- TASK STATEMENT:
Provide an exact transcription of all the records.

- RECORDED INFORMATION:
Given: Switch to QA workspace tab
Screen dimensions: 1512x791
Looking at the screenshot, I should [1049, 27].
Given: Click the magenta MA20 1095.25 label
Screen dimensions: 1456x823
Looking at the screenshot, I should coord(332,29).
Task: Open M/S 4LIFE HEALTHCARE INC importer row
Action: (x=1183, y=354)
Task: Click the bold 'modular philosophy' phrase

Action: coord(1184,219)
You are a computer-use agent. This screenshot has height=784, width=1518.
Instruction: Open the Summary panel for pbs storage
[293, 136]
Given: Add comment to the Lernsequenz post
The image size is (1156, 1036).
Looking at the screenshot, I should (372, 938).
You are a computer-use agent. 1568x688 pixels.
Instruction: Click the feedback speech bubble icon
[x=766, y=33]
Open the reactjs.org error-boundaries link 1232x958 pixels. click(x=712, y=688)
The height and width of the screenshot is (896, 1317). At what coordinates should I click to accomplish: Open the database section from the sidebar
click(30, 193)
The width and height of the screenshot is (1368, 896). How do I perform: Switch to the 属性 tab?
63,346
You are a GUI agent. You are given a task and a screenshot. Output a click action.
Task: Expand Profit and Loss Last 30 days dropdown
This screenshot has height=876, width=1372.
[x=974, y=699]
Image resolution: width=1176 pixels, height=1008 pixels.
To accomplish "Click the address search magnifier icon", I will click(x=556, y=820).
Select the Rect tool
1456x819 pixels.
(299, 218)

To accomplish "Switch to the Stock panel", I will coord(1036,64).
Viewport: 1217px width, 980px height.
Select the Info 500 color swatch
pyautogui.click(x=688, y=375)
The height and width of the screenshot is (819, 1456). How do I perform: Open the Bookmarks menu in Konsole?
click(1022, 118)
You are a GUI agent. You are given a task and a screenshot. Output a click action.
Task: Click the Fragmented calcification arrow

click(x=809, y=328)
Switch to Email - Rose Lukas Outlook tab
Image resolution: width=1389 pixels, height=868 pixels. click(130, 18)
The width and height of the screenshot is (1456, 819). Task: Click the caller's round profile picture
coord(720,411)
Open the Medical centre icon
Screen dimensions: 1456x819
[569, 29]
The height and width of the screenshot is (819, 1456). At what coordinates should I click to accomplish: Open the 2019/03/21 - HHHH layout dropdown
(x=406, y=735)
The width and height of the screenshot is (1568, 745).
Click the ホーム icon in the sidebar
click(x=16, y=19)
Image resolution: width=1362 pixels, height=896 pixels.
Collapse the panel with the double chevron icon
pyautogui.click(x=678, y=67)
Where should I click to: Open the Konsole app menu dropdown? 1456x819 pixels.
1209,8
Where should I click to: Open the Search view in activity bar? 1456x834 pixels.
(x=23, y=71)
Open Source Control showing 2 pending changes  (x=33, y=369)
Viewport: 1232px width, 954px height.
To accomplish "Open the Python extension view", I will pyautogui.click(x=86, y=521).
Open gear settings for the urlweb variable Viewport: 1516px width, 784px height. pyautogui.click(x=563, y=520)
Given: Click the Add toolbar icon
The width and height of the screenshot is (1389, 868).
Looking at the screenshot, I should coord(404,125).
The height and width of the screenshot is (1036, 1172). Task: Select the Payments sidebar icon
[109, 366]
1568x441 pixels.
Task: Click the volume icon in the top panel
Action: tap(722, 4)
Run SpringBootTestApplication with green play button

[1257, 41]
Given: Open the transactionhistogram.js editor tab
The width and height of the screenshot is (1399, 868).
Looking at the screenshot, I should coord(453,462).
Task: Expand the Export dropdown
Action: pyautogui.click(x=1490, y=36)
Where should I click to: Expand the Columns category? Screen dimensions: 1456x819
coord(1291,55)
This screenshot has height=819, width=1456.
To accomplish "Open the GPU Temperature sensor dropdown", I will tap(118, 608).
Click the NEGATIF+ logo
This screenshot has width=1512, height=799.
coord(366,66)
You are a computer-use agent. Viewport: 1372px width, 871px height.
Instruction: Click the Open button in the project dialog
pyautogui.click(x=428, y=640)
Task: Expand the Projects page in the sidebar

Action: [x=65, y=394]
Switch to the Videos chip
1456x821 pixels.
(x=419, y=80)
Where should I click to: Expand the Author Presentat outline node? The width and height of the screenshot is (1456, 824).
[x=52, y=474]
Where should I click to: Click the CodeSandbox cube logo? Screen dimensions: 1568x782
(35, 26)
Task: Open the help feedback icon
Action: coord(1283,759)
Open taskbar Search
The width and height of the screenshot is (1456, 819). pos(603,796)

- RESPONSE:
Given: Switch to QA workspace tab
Screen dimensions: 1512x791
Looking at the screenshot, I should [1049, 27].
Given: Click the magenta MA20 1095.25 label
Screen dimensions: 1456x823
Looking at the screenshot, I should coord(332,29).
Task: Open M/S 4LIFE HEALTHCARE INC importer row
Action: (x=1183, y=354)
Task: Click the bold 'modular philosophy' phrase

Action: coord(1184,219)
You are a computer-use agent. This screenshot has height=784, width=1518.
Instruction: Open the Summary panel for pbs storage
[293, 136]
Given: Add comment to the Lernsequenz post
The image size is (1156, 1036).
Looking at the screenshot, I should (372, 938).
You are a computer-use agent. 1568x688 pixels.
Instruction: Click the feedback speech bubble icon
[x=766, y=33]
Open the reactjs.org error-boundaries link 1232x958 pixels. click(x=712, y=688)
The height and width of the screenshot is (896, 1317). At what coordinates should I click to accomplish: Open the database section from the sidebar
click(30, 193)
The width and height of the screenshot is (1368, 896). How do I perform: Switch to the 属性 tab?
63,346
You are a GUI agent. You are given a task and a screenshot. Output a click action.
Task: Expand Profit and Loss Last 30 days dropdown
This screenshot has height=876, width=1372.
[x=974, y=699]
Image resolution: width=1176 pixels, height=1008 pixels.
To accomplish "Click the address search magnifier icon", I will click(x=556, y=820).
Select the Rect tool
1456x819 pixels.
(299, 218)

To accomplish "Switch to the Stock panel", I will coord(1036,64).
Viewport: 1217px width, 980px height.
Select the Info 500 color swatch
pyautogui.click(x=688, y=375)
The height and width of the screenshot is (819, 1456). How do I perform: Open the Bookmarks menu in Konsole?
click(1022, 118)
You are a GUI agent. You are given a task and a screenshot. Output a click action.
Task: Click the Fragmented calcification arrow

click(x=809, y=328)
Switch to Email - Rose Lukas Outlook tab
Image resolution: width=1389 pixels, height=868 pixels. click(130, 18)
The width and height of the screenshot is (1456, 819). Task: Click the caller's round profile picture
coord(720,411)
Open the Medical centre icon
Screen dimensions: 1456x819
[569, 29]
The height and width of the screenshot is (819, 1456). At what coordinates should I click to accomplish: Open the 2019/03/21 - HHHH layout dropdown
(x=406, y=735)
The width and height of the screenshot is (1568, 745).
Click the ホーム icon in the sidebar
click(x=16, y=19)
Image resolution: width=1362 pixels, height=896 pixels.
Collapse the panel with the double chevron icon
pyautogui.click(x=678, y=67)
Where should I click to: Open the Konsole app menu dropdown? 1456x819 pixels.
1209,8
Where should I click to: Open the Search view in activity bar? 1456x834 pixels.
(x=23, y=71)
Open Source Control showing 2 pending changes  (x=33, y=369)
Viewport: 1232px width, 954px height.
To accomplish "Open the Python extension view", I will pyautogui.click(x=86, y=521).
Open gear settings for the urlweb variable Viewport: 1516px width, 784px height. pyautogui.click(x=563, y=520)
Given: Click the Add toolbar icon
The width and height of the screenshot is (1389, 868).
Looking at the screenshot, I should coord(404,125).
The height and width of the screenshot is (1036, 1172). Task: Select the Payments sidebar icon
[109, 366]
1568x441 pixels.
Task: Click the volume icon in the top panel
Action: tap(722, 4)
Run SpringBootTestApplication with green play button

[1257, 41]
Given: Open the transactionhistogram.js editor tab
The width and height of the screenshot is (1399, 868).
Looking at the screenshot, I should coord(453,462).
Task: Expand the Export dropdown
Action: pyautogui.click(x=1490, y=36)
Where should I click to: Expand the Columns category? Screen dimensions: 1456x819
coord(1291,55)
This screenshot has height=819, width=1456.
To accomplish "Open the GPU Temperature sensor dropdown", I will tap(118, 608).
Click the NEGATIF+ logo
This screenshot has width=1512, height=799.
coord(366,66)
You are a computer-use agent. Viewport: 1372px width, 871px height.
Instruction: Click the Open button in the project dialog
pyautogui.click(x=428, y=640)
Task: Expand the Projects page in the sidebar

Action: [x=65, y=394]
Switch to the Videos chip
1456x821 pixels.
(x=419, y=80)
Where should I click to: Expand the Author Presentat outline node? The width and height of the screenshot is (1456, 824).
[x=52, y=474]
Where should I click to: Click the CodeSandbox cube logo? Screen dimensions: 1568x782
(35, 26)
Task: Open the help feedback icon
Action: coord(1283,759)
Open taskbar Search
The width and height of the screenshot is (1456, 819). pos(603,796)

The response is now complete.